§ What you need to do: Copy nothing before the line that contains "Instruction: Click the"; from there, transcribe each line exactly through the end of the material, omitting pictures.

/---

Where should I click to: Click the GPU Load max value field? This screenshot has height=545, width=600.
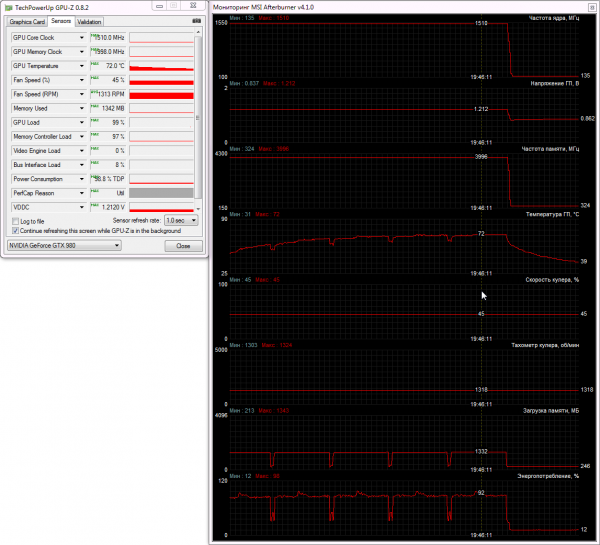point(108,122)
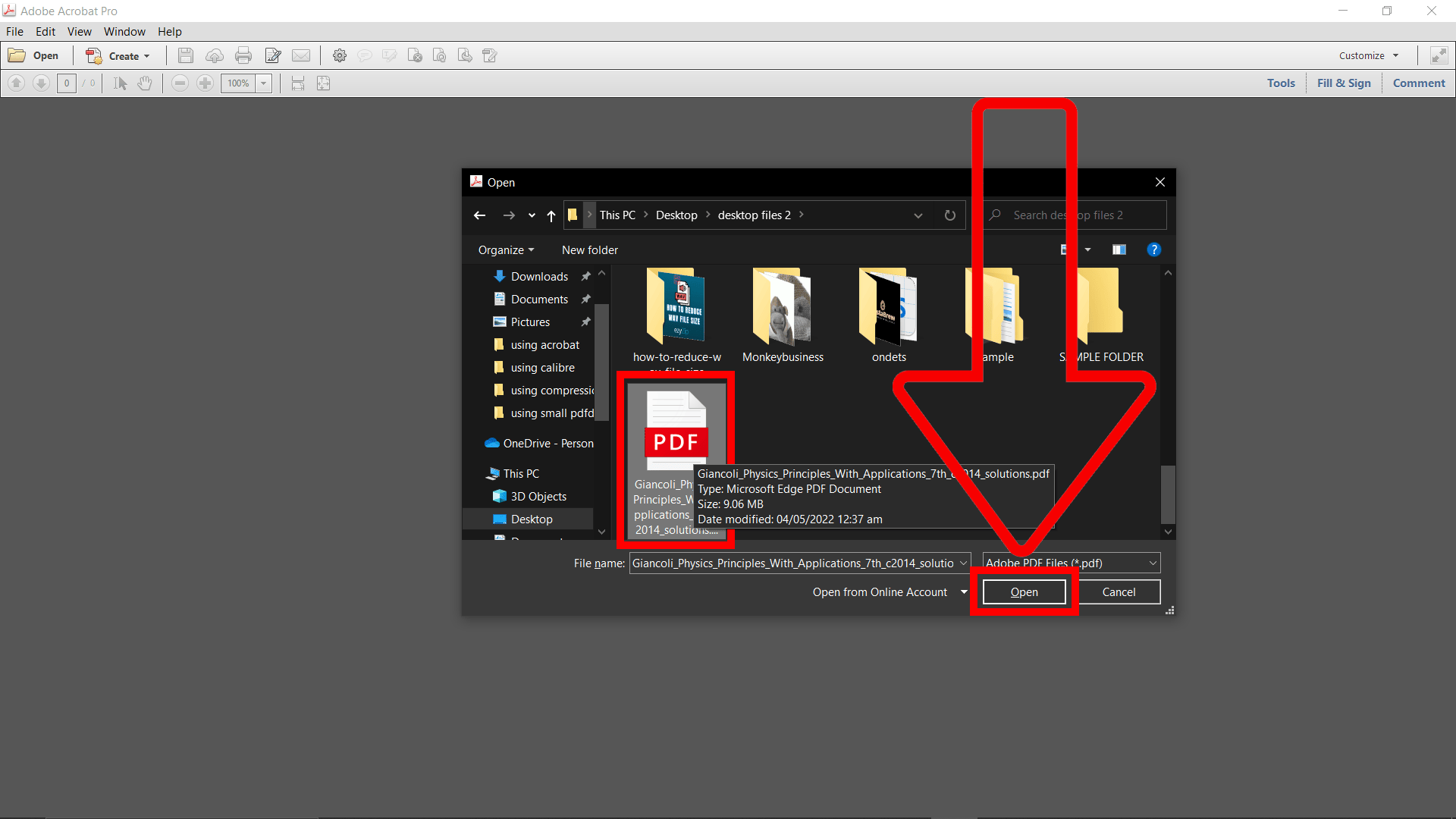1456x819 pixels.
Task: Toggle details view in file dialog
Action: click(1118, 249)
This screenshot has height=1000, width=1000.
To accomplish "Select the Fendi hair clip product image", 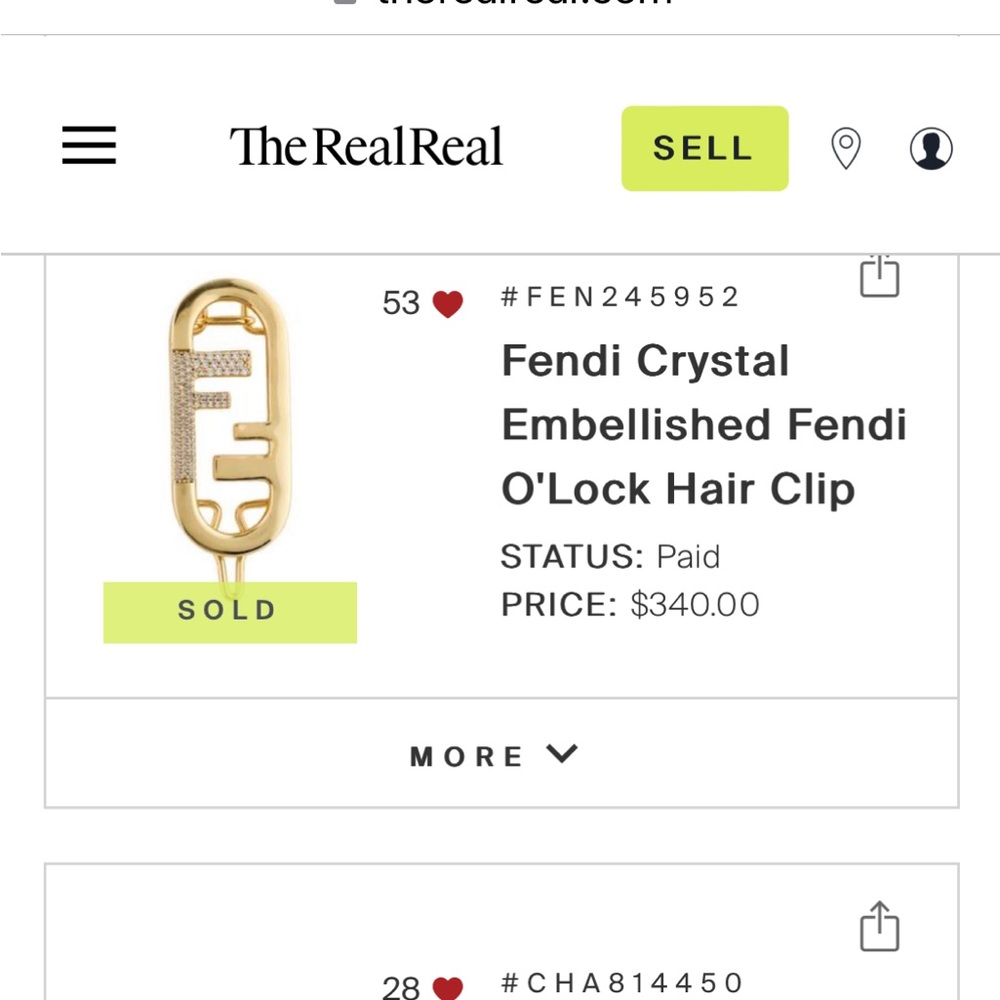I will pyautogui.click(x=228, y=430).
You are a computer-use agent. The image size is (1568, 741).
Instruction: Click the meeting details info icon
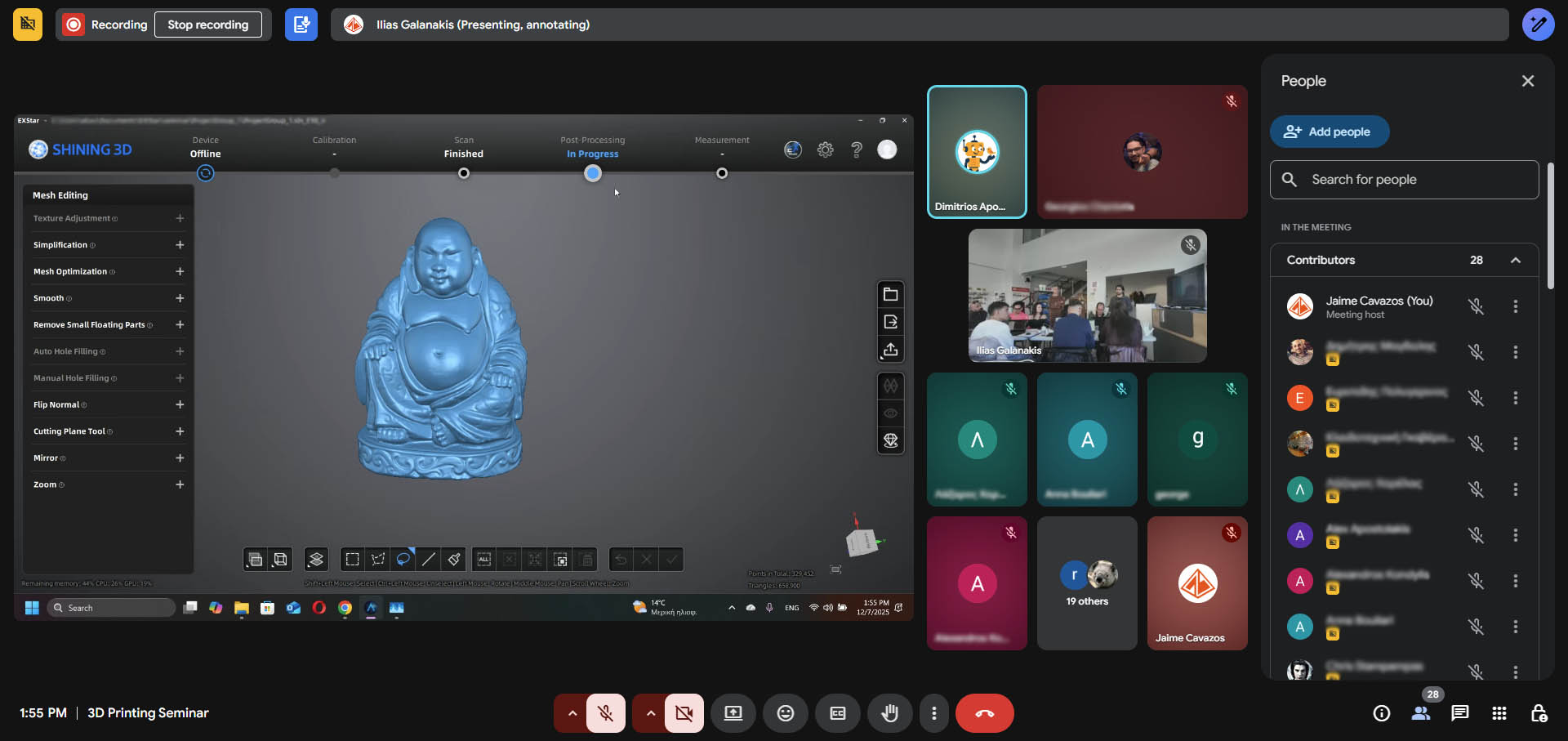[1381, 713]
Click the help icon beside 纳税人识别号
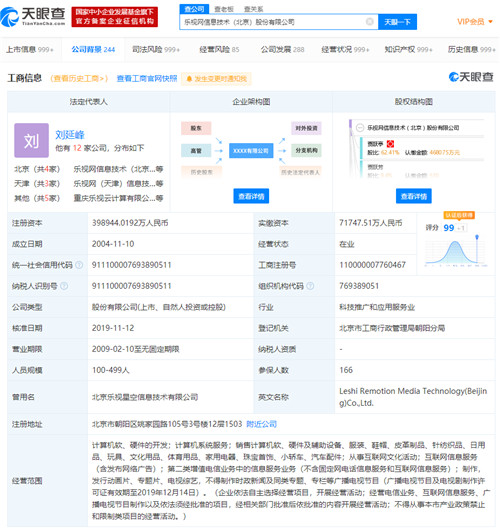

\---

§ Result of the exercise:
Instruction: Click the meeting details info icon
[1381, 713]
Click the help icon beside 纳税人识别号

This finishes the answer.